The same point is made by Austen in Sense and Sensibility, when Elinor and Marianne (and their younger sister and mother) are left to the charity of their half-brother, whose wife convinces him that he need not be nearly as generous to them as their dying father doubtless intended. They find an acceptable place to live (though far less grand than the estate on which they grew up) only because a cousin offers it to them.
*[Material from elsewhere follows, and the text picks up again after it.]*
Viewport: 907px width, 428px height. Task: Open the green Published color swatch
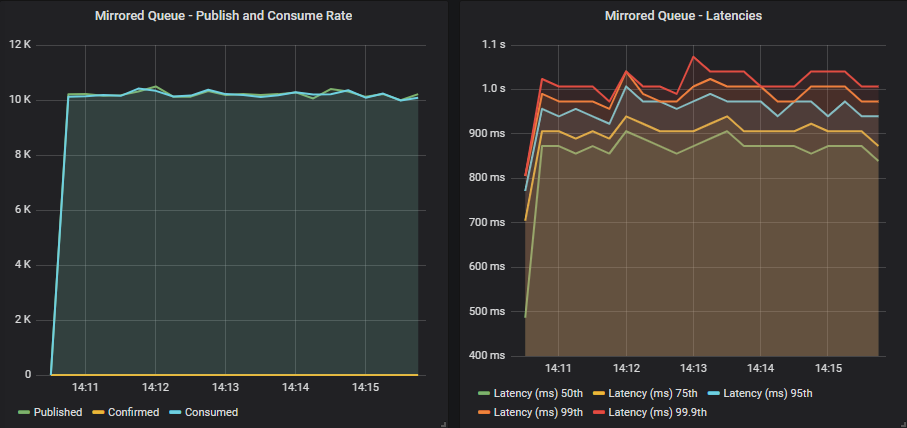click(x=24, y=413)
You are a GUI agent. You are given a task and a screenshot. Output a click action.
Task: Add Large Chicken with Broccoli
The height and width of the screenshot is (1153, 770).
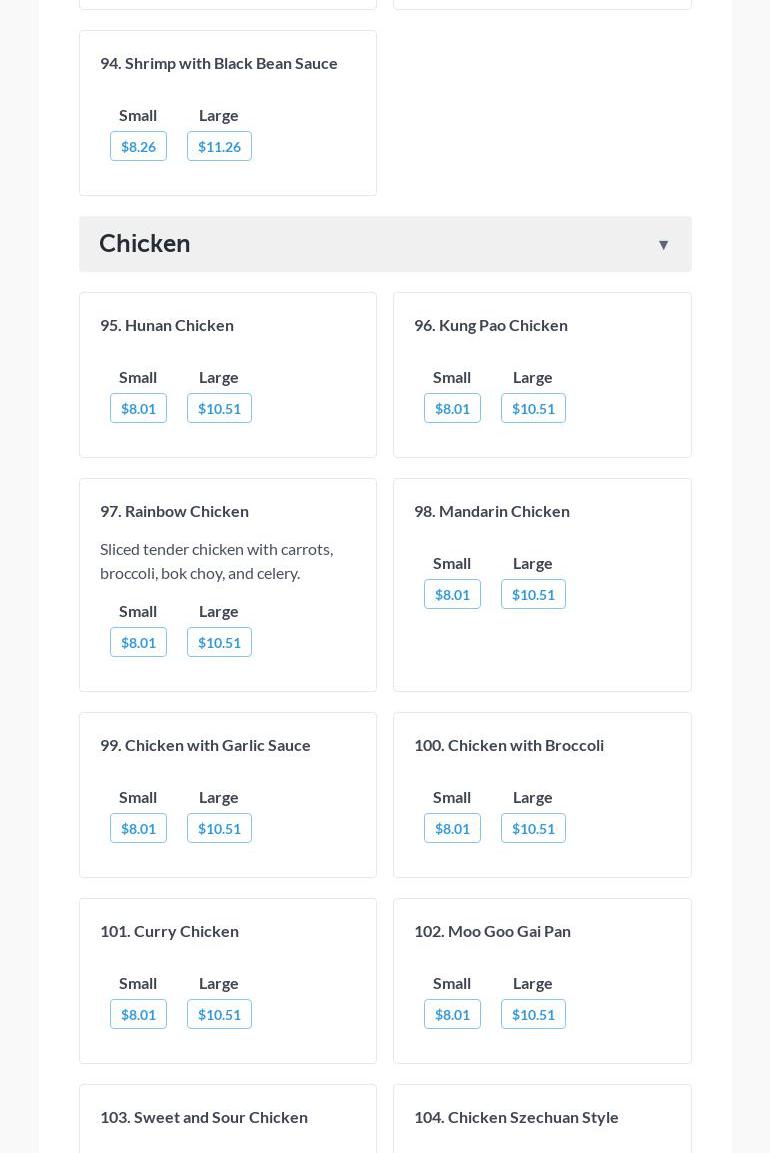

And (spoiler!) Marianne does not get to marry the man she initially falls in love with because she has no fortune; Elinor is also seen by Edward's sister and mother as being an unworthy match for him because of her lack of a fortune. Things eventually work out for these young women, but there's a nagging suspicion that it's because it's a novel--real life might not be so kind.

496Loritt
Aug 6, 2009, 1:59 pm

I tried to read through this entire thread, but if I missed a kindred spirit- my apologies and my greetings! If I didn’t, why not, I can’t be the only person who hates Ernest Hemingway. Anything and everything by Ernest Hemingway, the run-on sentences, the page long paragraphs, the idealized women, and the overwrought, almost comical macho guyness of it all.

497unlikelyaristotle
Aug 6, 2009, 2:36 pm

I know a lot of people who love D.H. Lawrence, but I really don't like this author - The Rainbow was SUCH a tedious read, I could barely get through it.
Also, this came up a lot, so obviously I'm not the only one who hates it, but I'm just not a fan of Paolo Coelho, no matter how hard I tried.
Oh and Mitch Albom with his Tuesdays with Morrie... Maybe it was a true story and it might have been touching to him, but I just thought that the whole thing reeked of 'fast-money scheme'. I might actually go to hell for saying that but I'm cynical like that... :-s

498loveyoutwins
Aug 6, 2009, 6:38 pm

I hate "Doctor Who" it really get son my nervous and also Harry Potter and half-blood Prince. I really, really hate it.

499Catgwinn
Edited: Aug 8, 2009, 5:43 pm

Speaking of women's lives in earlier times, both "Portrait of a Lady" and "Anna Karinina" address what could happen once a woman was married both in terms of having all aspects of her life dictated to her by her husband &/or by the "rules" of society.
BTW, I enjoyed reading both books.

500bookladykm
Edited: Aug 8, 2009, 12:38 pm

ejj1955 post 495, you are correct...real life was not so kind; all we have to do is look at the real lives of such authors as Austen and the Bronte sisters.

501bookladykm
Aug 8, 2009, 12:43 pm

Lorritt post 496, I am not a Hemingway fan either, but I find his work (what I've read of it) incredibly misogynistic. Funny how differently we interpret writers. However, his love of cats (and leaving his fortune to their care) saves him from my "hate list".